C’est un système que connaît bien Hannah, pour qui les départements de ressources humaines n’ont pas de secret : « Les annonces, cela fait de la visibilité pour les entreprises, c’est ce qu’on appelle de la “marque employeur”, mais elles ne recrutent pas tant que cela via ce moyen » nous dit-elle. Face au volume des candidatures, pas toujours qualifiées, nombre de recruteurs essayent de trouver la perle rare directement via leur réseau ou celui de leurs employés !

Même quand une annonce est diffusée, vous pouvez maximiser vos chances d’obtenir un entretien en entrant en relation avec le recruteur, directement, ou via un tiers. Une stratégie efficace, que recommande Hannah : « J’ai décidé de ne plus répondre aux annonces.
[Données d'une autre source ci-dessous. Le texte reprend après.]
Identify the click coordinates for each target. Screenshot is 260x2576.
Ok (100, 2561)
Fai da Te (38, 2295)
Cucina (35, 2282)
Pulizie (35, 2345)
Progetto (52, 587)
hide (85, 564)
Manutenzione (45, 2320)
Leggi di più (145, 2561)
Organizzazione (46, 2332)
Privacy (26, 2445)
Je recherche les boîtes qui ouvrent des postes, et puis je regarde dans mon réseau, sur LinkedIn, si j’ai les moyens d’atteindre une personne qui travaille dans l’entreprise ou, mieux encore, dans l’équipe en question » explique-t-elle, avant d’ajouter « c’est le meilleur moyen de sortir du lot. »

N’hésitez pas à activez votre réseau

Un bon moyen de naviguer à travers ce marché “caché” est d’activer son réseau. Votre entourage doit être au courant de vos recherches ! Prenez le temps de renouer avec vos anciens camarades de promo et vos anciens collègues, en lien avec les postes et secteurs qui vous intéressent… Solliciter votre réseau peut vous aider à faire avancer vos idées et à mieux cibler votre projet professionnel, mais aussi vous permettre d’accéder à des opportunités de carrière à proprement parler, en vous positionnant par exemple sur des offres qui n’auraient pas été encore diffusées. À ne pas négliger donc !

C’est la stratégie choisie par Hannah, la plus payante d’après elle à ce jour. Mais qui cibler alors ? Si le premier cercle de votre réseau, composé de votre famille et de vos amis proches, est rarement en mesure de vous aider, le second et le troisième cercle seront des relais précieux et doivent être activés rapidement. « Vos proches ne sont pas les plus objectifs : les personnes qui vous aiment partent du principe que vous allez trouver, mais ils ne connaissent pas votre valeur réelle sur le marché du travail » explique Hannah. Elle conseille plutôt de mettre l’accent sur le troisième cercle, le plus pertinent selon elle. Ce cercle, composé des amis de vos amis est de loin le plus riche et pourra vous permettre d’entrer en contact avec grand nombre de métiers, de secteurs et d’entreprises. Les relations avec ces derniers sont certes plus formelles mais plus professionnelles, et donc, plus efficaces pour votre recherche.

Pour maximiser votre impact lorsque vous sollicitez votre réseau, il est important que votre demande soit bien claire. Plutôt que de solliciter les personnes pour qu’elles partagent votre CV, mieux vaut leur demander une simple mise en relation. Vous garderez ainsi les rennes de votre communication ! « Il n’est pas efficace de demander aux gens qu’ils partagent votre CV, mieux vaut leur demander des coordonnées de personnes précises que vous contacterez ensuite de leur part ! » explique Hannah qui a observé à quel point cela pouvait faire la différence.

Faites-vous connaître des chasseurs de tête

Entrer en contact avec des chasseurs de tête peut vous donner un réel coup de boost. S’ils ne sont que rarement missionnés pour recruter des juniors - à l’exception de certains profils ultra pointus, ils sont très souvent sollicités par les entreprises qui cherchent à trouver des profils en milieu de carrière, comme vous. Et oui, comme ces recrutements sont stratégiques et coûteux, elles préfèrent mettre le paquet !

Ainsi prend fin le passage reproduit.